» **Texto**:

--

Grupo móvel mantido pelo governo federal encontrou 21 trabalhadores em condições de escravidão em duas propriedades em Passos Maia (SC) e Porto União (SC). Representação estadual da fiscalização libertou mais 14 pessoas
Por: Bianca Pyl, da Repórter Brasil
Fiscalizações que se sucederam em municípios da zona rural de Santa Catarina libertaram 35 pessoas de condições análogas à escravidão. As vítimas atuavam no corte e extração de pinus e na colheita de erva-mate.
Entre 13 e 23 de setembro, o grupo móvel de fiscalização – composto pelo Ministério do Trabalho e Emprego (MTE), pelo Ministério Público do Trabalho (MPT) e pela Polícia Federal (PF) – esteve em duas propriedades localizadas nos municípios de Passos Maia (SC) e Porto União (SC).
Na Fazenda Santo Agostinho (antiga Fazenda Zoller), foram resgatados seis trabalhadores em uma área de cultivo e reflorestamento de pinus. Uma parte do grupo estava no local desde agosto e a outra havia iniciado em setembro. A propriedade fica em Passos Maia (SC) e pertence a Laci Dagmar Zoller Ribeiro, que também é dona da Fazenda Videira, ocupada pelo Movimento dos Trabalhadores Rurais Sem Terra (MST) em 2007. Na ocasião, pistoleiros teriam atirado contra as famílias que estavam acampadas.
De acordo com Juliane Mombelle, procuradora do trabalho lotada no Rio de Janeiro (RJ) que fez parte do grupo móvel, os empregados da Fazenda Santo Agostinho pagavam para trabalhar. "Eles tinham que alugar o cavalo do capataz para carregar as toras de madeira cortadas no meio da floresta, além de todo o contexto degradante em que viviam", explicou.
Os trabalhadores ficavam alojados em uma casa em péssimo estado, dividida em dois cômodos, que alojava um grupo de três pessoas em cada cômodo. Não havia camas, somente pedaços de espuma colocados no chão. Banheiros ou chuveiros não estavam disponíveis para os empregados.

--

» **Trecho dos dados**:
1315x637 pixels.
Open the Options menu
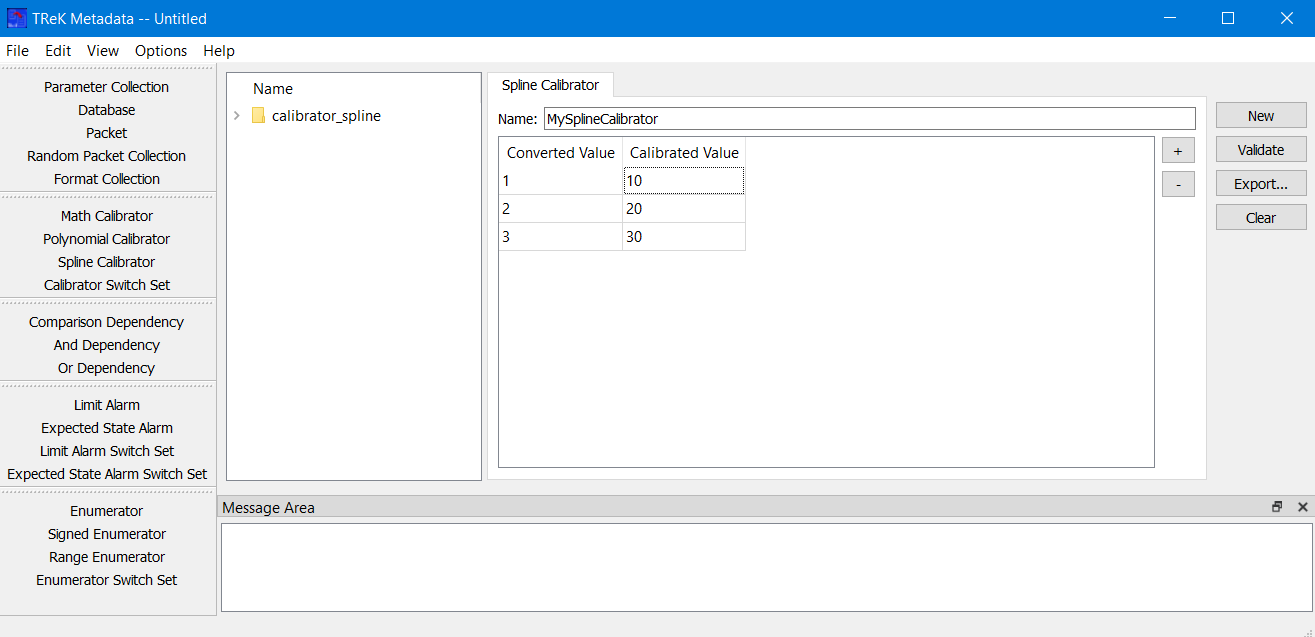161,51
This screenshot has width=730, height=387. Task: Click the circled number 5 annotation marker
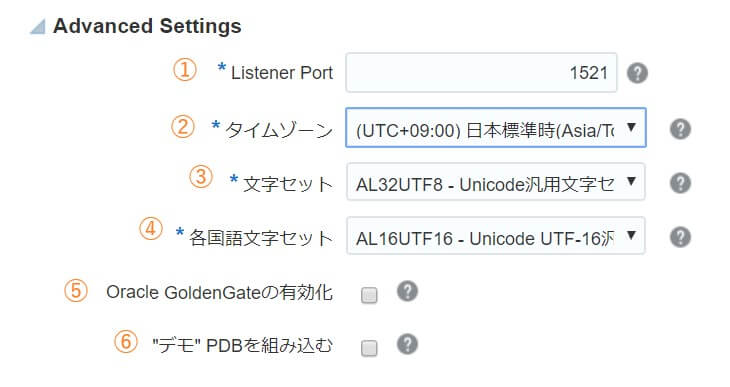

--

» **Instruções da tarefa**: Retome a reportagem sobre o resgate de trabalhadores em Santa Catarina e escreva a continuação logo após a última frase apresentada.

» **Resultado do exercício**:
Um tambor era usado como fogão para a preparação da comida. O chefe da "turma" (cada uma delas tinha três trabalhadores) era responsável pela alimentação e transporte dos empregados. Eram eles que repassavam o pagamento por produção ao restante da "turma". As ferramentas e as motosserras eram dos próprios trabalhadores.
Outros cinco empregados que trabalhavam sem registro tiveram suas Carteiras de Trabalho e da Previdência Social (CTPS) assinadas após a fiscalização. "Não houve resgate porque eles não ficavam alojados na propriedade, como o outro grupo [que acabou sendo resgatado]", observou Juliane.
As irregularidades encontradas geraram a lavratura de 48 autos de infração. Segundo a procuradora, a empregadora Laci Dagmar não aceitou pagar indenização por dano moral coletivo. Por esse motivo, o MPT deve ingressar na Justiça com uma ação civil pública para requerer o valor.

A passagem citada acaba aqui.